La première raison de son départ vient de ses résultats insuffisants. Outre cette défaite dimanche dans le Clasico, le Real a aussi été balayé dans le derby par l’Atlético (5-2). 2e de Liga et 7e de la phase de ligue de la Ligue des champions, ce n’est pas la crise à Madrid, mais ce n’est pas suffisant.

Le vestiaire a rapidement rejeté la méthode Xabi Alonso

Le style de jeu de Xabi Alonso n’a également pas convaincu. Alors qu’un pressing haut et un jeu flamboyant étaient attendus, ces préceptes n’ont finalement jamais été vraiment mis en place. Au lieu de cela, le géant espagnol a opté pour des longs ballons du côté de Djeddah face au pressing du Barça d’Hansi Flick.

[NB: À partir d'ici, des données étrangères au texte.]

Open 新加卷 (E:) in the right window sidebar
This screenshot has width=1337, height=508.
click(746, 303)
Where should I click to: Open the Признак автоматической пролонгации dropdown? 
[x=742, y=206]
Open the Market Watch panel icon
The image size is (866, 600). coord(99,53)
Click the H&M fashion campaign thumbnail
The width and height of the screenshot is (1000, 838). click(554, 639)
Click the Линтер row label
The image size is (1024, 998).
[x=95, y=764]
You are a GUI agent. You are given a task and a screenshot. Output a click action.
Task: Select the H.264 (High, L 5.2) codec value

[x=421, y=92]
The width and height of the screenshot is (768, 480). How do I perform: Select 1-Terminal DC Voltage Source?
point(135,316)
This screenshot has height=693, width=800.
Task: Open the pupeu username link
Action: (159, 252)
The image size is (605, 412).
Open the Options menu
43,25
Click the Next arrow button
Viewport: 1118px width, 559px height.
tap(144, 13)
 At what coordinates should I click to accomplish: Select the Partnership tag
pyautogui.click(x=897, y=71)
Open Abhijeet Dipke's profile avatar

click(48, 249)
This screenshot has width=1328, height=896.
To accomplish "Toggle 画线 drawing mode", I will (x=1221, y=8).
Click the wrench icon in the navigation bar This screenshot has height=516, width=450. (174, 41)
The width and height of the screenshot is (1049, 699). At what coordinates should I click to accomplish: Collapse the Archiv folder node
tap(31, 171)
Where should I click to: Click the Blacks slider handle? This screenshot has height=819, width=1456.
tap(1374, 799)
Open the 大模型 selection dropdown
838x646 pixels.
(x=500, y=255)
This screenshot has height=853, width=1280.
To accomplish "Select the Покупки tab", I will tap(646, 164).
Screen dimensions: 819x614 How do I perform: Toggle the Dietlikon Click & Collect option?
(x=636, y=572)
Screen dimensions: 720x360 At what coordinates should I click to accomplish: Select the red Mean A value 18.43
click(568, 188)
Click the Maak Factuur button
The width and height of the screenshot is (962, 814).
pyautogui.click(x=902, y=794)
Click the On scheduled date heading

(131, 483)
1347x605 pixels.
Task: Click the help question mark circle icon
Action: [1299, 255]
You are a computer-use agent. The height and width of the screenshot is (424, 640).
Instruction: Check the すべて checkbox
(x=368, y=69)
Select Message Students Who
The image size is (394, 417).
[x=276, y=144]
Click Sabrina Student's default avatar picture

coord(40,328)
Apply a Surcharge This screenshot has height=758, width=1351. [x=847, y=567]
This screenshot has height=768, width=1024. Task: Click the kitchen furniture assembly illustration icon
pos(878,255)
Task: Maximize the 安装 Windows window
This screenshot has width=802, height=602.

Au cours de ce court mandat de l’ancien entraîneur du Bayer Leverkusen, le manque de condition physique des joueurs a aussi été souligné. Le retour d’Antonio Pintus, célèbre préparateur physique, est déjà envisagé sous les ordres d’Alvaro Arbeloa, selon Marca. Le Basque n’a également pas réussi à se mettre dans la poche le vestiaire madrilène.

L’Equipe rapporte qu’il a essayé de mettre en place sa méthode, mais “s’est rapidement heurté à la réticence d’un vestiaire peu habitué et enclin aux entraîneurs dirigistes. Les égos ne l’ont pas aidé. Sa méthode basée sur la méritocratie a notamment provoqué la colère publique de Vinicius, après sa sortie lors du premier Clasico de la saison.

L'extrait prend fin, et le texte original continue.